2020年11月09日 12時00分更新

 今回のオスス麺は、東青梅にある老舗店「手もみらあめん 十八番」。

JR青梅線の東青梅駅から徒歩9分、黄色い看板が目印

 知らなければ辿り着けないような奥まった立地にありながらも、地元の方を中心に賑わいを見せる人気店で、現在は先代のご子息が二代目として跡を継いで腕を振るっています。

 ラーメン好きならば店名を見てピンと来る方もいると思いますが、ここは荻窪にある名店「十八番」の暖簾分け店。

 元々は先代の義理の姉夫婦が荻窪の「十八番」をやられていて、先代が脱サラし1981年に暖簾分けされてこの東青梅に「手もみらあめん 十八番」をオープンさせたとの話で、約40年間に渡って地元の方に愛され続けています。

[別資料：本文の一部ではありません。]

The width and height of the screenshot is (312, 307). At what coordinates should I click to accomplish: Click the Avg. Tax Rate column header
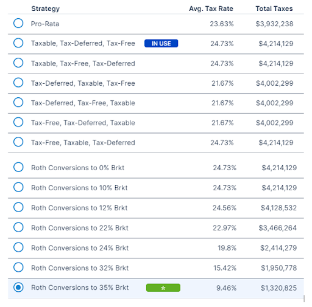click(x=211, y=9)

 二代目となる現在のご主人は、元々は会社勤めをされていましたが、今から13年ほど前、休みの日にふと見た父親(先代)の背中が小さくなった事に気づき、そこで「自分が店を継ごう」と決意し修業を始めたとの事。

 地元に根付いた人気店の二代目となるとどうしても先代と比較される事があり、苦労されたそう。それでも、しっかりとお店の味を守っていく真摯な姿勢を見ると応援したくなり、自ずと常連さんも納得出来るものとなっていきました。

十八番の看板メニュー「ポークラーメン」

 創業から約40年間、色々とメニュー変更があった中でも生き残り続けている一番の人気メニューが「ポークラーメン」。

 豚のゲンコツでとった出汁に、創業から40年継ぎ足しの熟成された醤油ダレを合わせたスープに、豚バラ・ニンニク・コショウを加えたガツンとしたパンチのある一杯!

熱々のラードで焼き上げ、カリッと仕上げた豚バラ

 ニンニクがたっぷりまぶされて表面がカリッと焼き上げられ中はムニムニと肉々しさを楽しめる豚バラが堪らない味わいで、こってりしたパンチがありながらも元のスープが優しくスッキリした味なので、最後まで飽きずに美味しく食べられます。

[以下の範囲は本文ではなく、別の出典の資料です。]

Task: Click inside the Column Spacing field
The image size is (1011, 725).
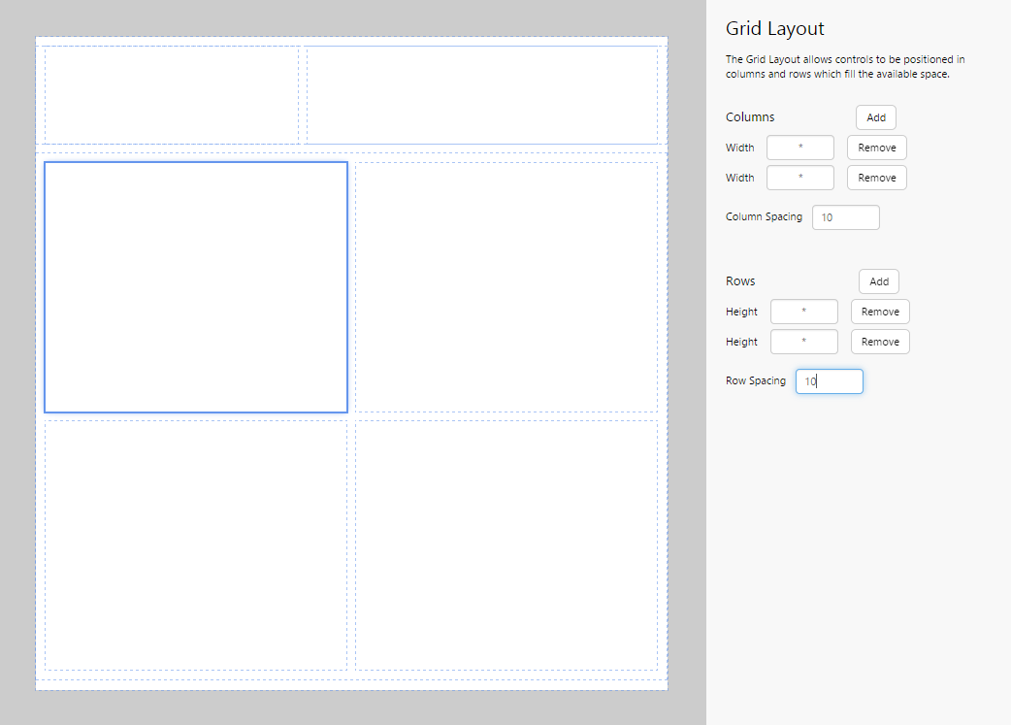Action: pyautogui.click(x=845, y=216)
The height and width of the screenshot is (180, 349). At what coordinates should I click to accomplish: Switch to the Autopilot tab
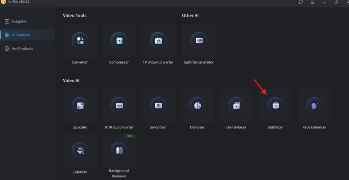(x=19, y=21)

 一度食べたら病みつきになってしまう味わいで、作っている時点で芳ばしい香りが漂ってくるので、違うのを食べようと思ってもついつい「ポークラーメン」に手が出したくなってしまうほどの引きの強さがあります。

優しいタッチ&適度なモチモチ感の手もみ麺

 店名にもあるように、麺は丁寧に揉みこまれた細縮れで、口当たりが良く、スープをたっぷり持ち上げてくれるものになっています。

楽しい具材が隠れている「特製ミソラーメン」

ピリ辛バージョン「特製辛ミソラーメン」

 個人的にオススメしたいのが、「特製ミソラーメン」と「特製辛ミソラーメン」。

 あっさりしたスープに芳醇な味噌の味わいや炒めた野菜の香ばしさを活かし、丁寧に作られた昔ながらの味噌ラーメンで、それだけではオーソドックスな味噌ラーメンですが、「特製」には何とスープで煮込まれた大きな餃子が入っています!

なんとワンタンではなく大振りの水餃子が出現!

 実は、私がこのお店を知ったきっかけが「特製ミソラーメンには餃子が入っているんだよ!」と知人に教えてもらった事でした。

 最初は「ワンタン」と勘違いしているか、若しくは常連さんや友人には特別に入れているのではないかな?と半信半疑でしたが、実際に食べてみて大きな餃子が出てきた時は驚くと共にテンションが上がりました!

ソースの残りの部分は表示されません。